Demi and Gary Oldman radiate a palpable HEAT between them from their first scene together. All the actors involved do an excellent job, including Robert Duval and Joan Ploughwright. Demi and Gary are wonderful together - and I for one LOVED the ending. So - I hope the critics, with their intense personal needs to sound smarter than the rest of us poor slobs who wouldn't know how to watch a movie without their esteemed knowledge to accompany us through each viewing, do not keep any of you from enjoying this very sensuous, beauitfully done film.

Rating: 1 stars
Summary: A Purloined Scarlet Letter
Review: Any similarities between this movie and Hawthorne's novel are purely coincidental.

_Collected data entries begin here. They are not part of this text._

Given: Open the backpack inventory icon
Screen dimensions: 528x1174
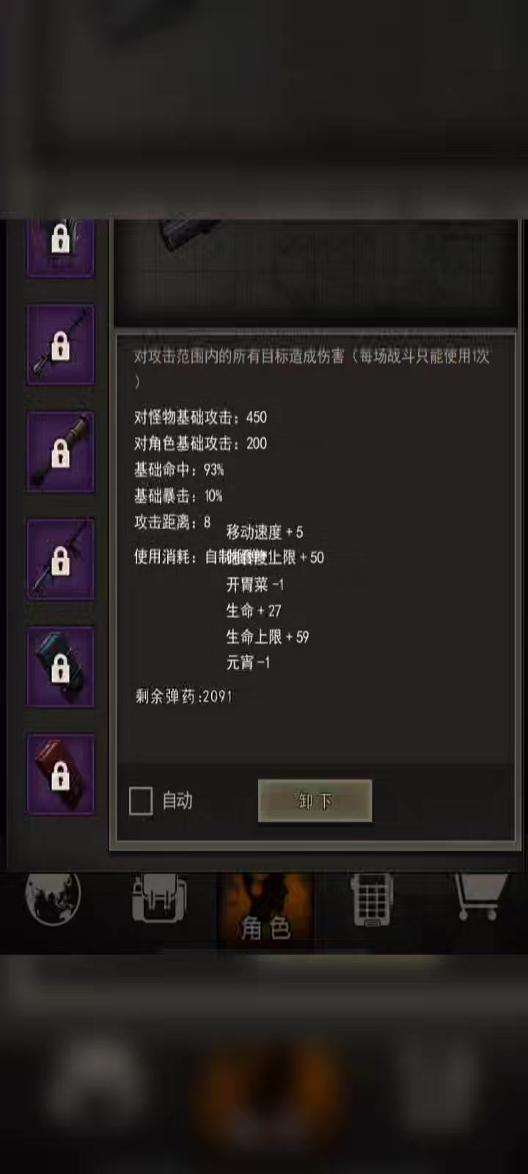Looking at the screenshot, I should click(x=159, y=899).
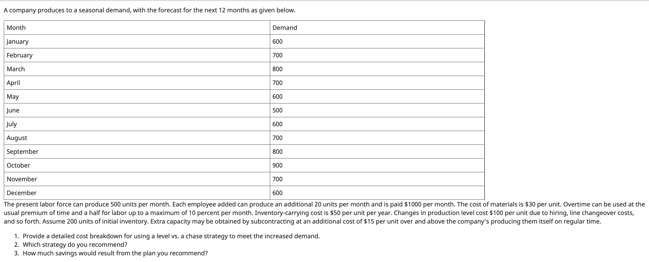
Task: Click October demand value 900
Action: coord(277,165)
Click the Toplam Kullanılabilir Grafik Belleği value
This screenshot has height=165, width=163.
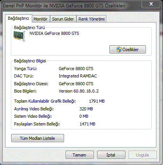tap(97, 101)
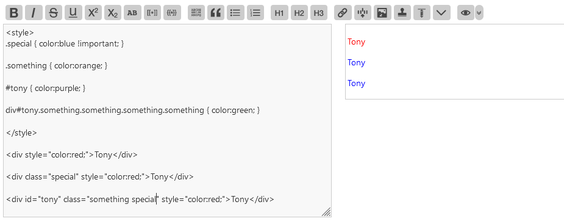Expand preview options with the double-chevron arrow

[x=479, y=13]
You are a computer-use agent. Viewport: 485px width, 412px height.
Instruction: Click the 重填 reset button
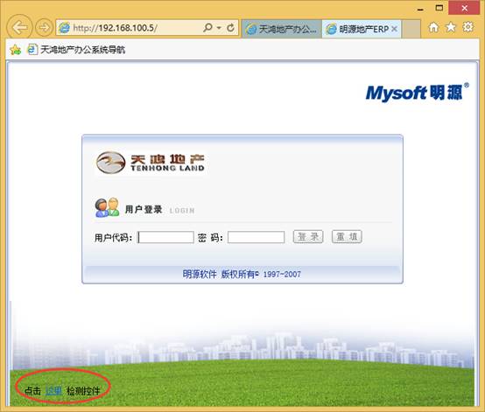click(347, 237)
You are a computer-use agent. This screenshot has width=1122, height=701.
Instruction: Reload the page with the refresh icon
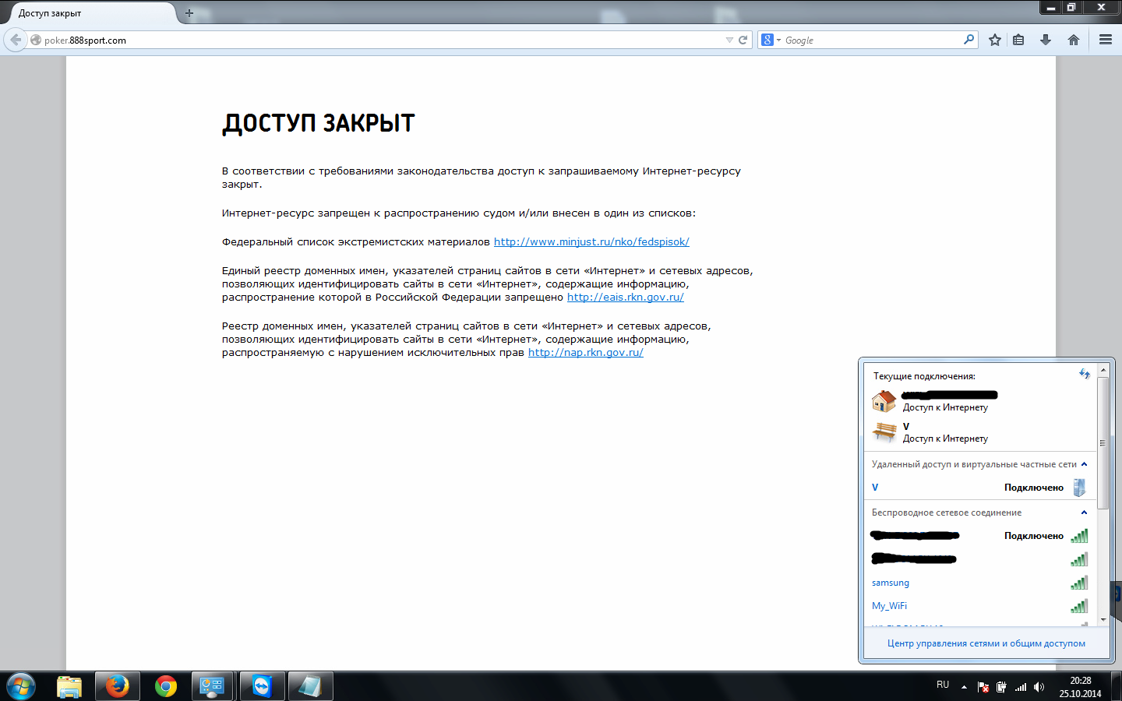click(x=743, y=40)
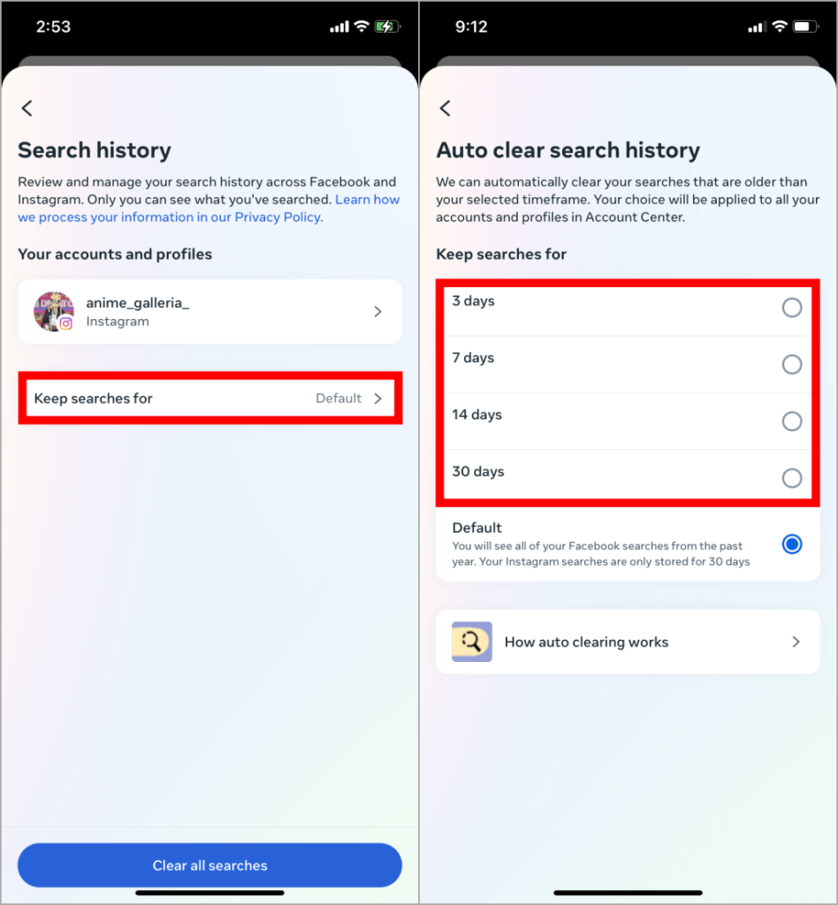Choose 14 days to keep searches
The width and height of the screenshot is (838, 905).
[x=792, y=422]
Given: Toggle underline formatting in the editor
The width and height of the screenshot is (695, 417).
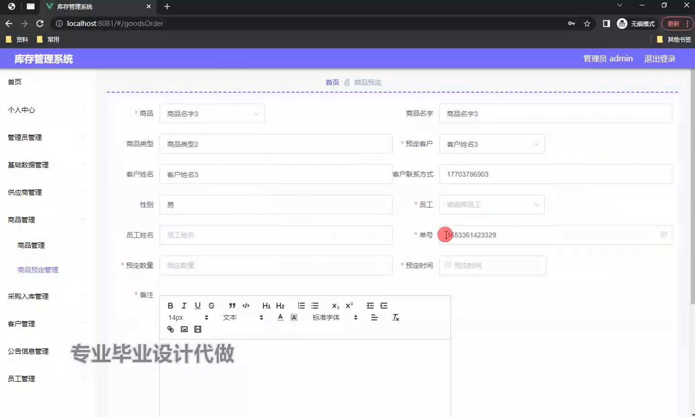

I don't understand why Demi Moore would choose to be in such a poor presentation of Hawthorne's novel. If anybody writing the script had actually taken the time to read the book he would have found a story that is truly heroic and humanistic. Hawthorne's Hester is a strong woman who endures the shame and ostracisim of her peers with dignity. The letter A may stand for Adultery at the beginning of the novel, but by the end it stands for Able, even Angel as Hester has become a force of strength and compassion in the community. I can't imagine what the letter A stands for in the movie unless it's appalling. The complete reworking of the characters is reprehensible. Pearl is the wild, untamed child in the novel who gains humanity, compassion and love at the end of the story as she finds out Dimmesdale is her father and watches his confession on the scaffold. Dimmesdale could have been so much better. His weakeness of not being able to confess and finally gaining the courage to do so at the end of the novel holds overtones of tragedy worthy of greek drama. So many scenes in Hawthorne's novel could have made for such powerful, emotional even tragic visuals on the screen. But no. The writer and producer of this movie have decided to create their own ending and have their heroine be a 20th century woman in a puritan setting. What is so lamentable is that this could have been a good movie if they had read the book and actually based the movie on Hawthorne's work. I would suggest that everyone go back to the drawing board and start over and resist the temptation to adapt all things 20th century that are politcally correct and look at the themes Hawthorne brought forth in his novel and work from them instead.